PROBLEM REQUIREMENTS
Print out the entries that follow exactly, missing none.

[Start of section]

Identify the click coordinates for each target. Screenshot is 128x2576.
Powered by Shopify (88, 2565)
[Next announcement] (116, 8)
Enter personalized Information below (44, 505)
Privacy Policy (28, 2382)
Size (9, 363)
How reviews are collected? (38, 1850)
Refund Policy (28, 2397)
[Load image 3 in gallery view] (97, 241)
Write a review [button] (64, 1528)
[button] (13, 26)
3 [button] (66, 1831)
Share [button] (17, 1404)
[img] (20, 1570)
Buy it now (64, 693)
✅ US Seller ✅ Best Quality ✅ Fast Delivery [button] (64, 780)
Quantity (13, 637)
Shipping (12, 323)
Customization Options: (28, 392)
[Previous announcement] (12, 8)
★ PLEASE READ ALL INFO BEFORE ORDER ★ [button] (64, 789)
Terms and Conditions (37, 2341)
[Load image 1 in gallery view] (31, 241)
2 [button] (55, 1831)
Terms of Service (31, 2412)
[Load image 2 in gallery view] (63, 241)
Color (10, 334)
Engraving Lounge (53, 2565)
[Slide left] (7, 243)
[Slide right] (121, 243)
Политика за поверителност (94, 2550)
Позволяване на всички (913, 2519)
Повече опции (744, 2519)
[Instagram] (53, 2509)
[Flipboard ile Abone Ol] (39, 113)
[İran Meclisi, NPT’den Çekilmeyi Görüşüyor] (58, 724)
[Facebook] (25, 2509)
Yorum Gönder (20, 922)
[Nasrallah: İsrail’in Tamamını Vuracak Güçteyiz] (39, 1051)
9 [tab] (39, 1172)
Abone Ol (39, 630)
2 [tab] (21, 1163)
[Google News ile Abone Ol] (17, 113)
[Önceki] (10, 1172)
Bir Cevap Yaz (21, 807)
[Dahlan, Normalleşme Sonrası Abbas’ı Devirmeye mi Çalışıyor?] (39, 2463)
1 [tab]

[End of section]

ANSWER BOX
Identify the click coordinates for each target. Screenshot is 128x2576.
Powered by Shopify (88, 2565)
[Next announcement] (116, 8)
Enter personalized Information below (44, 505)
Privacy Policy (28, 2382)
Size (9, 363)
How reviews are collected? (38, 1850)
Refund Policy (28, 2397)
[Load image 3 in gallery view] (97, 241)
Write a review [button] (64, 1528)
[button] (13, 26)
3 [button] (66, 1831)
Share [button] (17, 1404)
[img] (20, 1570)
Buy it now (64, 693)
✅ US Seller ✅ Best Quality ✅ Fast Delivery [button] (64, 780)
Quantity (13, 637)
Shipping (12, 323)
Customization Options: (28, 392)
[Previous announcement] (12, 8)
★ PLEASE READ ALL INFO BEFORE ORDER ★ [button] (64, 789)
Terms and Conditions (37, 2341)
[Load image 1 in gallery view] (31, 241)
2 [button] (55, 1831)
Terms of Service (31, 2412)
[Load image 2 in gallery view] (63, 241)
Color (10, 334)
Engraving Lounge (53, 2565)
[Slide left] (7, 243)
[Slide right] (121, 243)
Политика за поверителност (94, 2550)
Позволяване на всички (913, 2519)
Повече опции (744, 2519)
[Instagram] (53, 2509)
[Flipboard ile Abone Ol] (39, 113)
[İran Meclisi, NPT’den Çekilmeyi Görüşüyor] (58, 724)
[Facebook] (25, 2509)
Yorum Gönder (20, 922)
[Nasrallah: İsrail’in Tamamını Vuracak Güçteyiz] (39, 1051)
9 [tab] (39, 1172)
Abone Ol (39, 630)
2 [tab] (21, 1163)
[Google News ile Abone Ol] (17, 113)
[Önceki] (10, 1172)
Bir Cevap Yaz (21, 807)
[Dahlan, Normalleşme Sonrası Abbas’ı Devirmeye mi Çalışıyor?] (39, 2463)
1 [tab]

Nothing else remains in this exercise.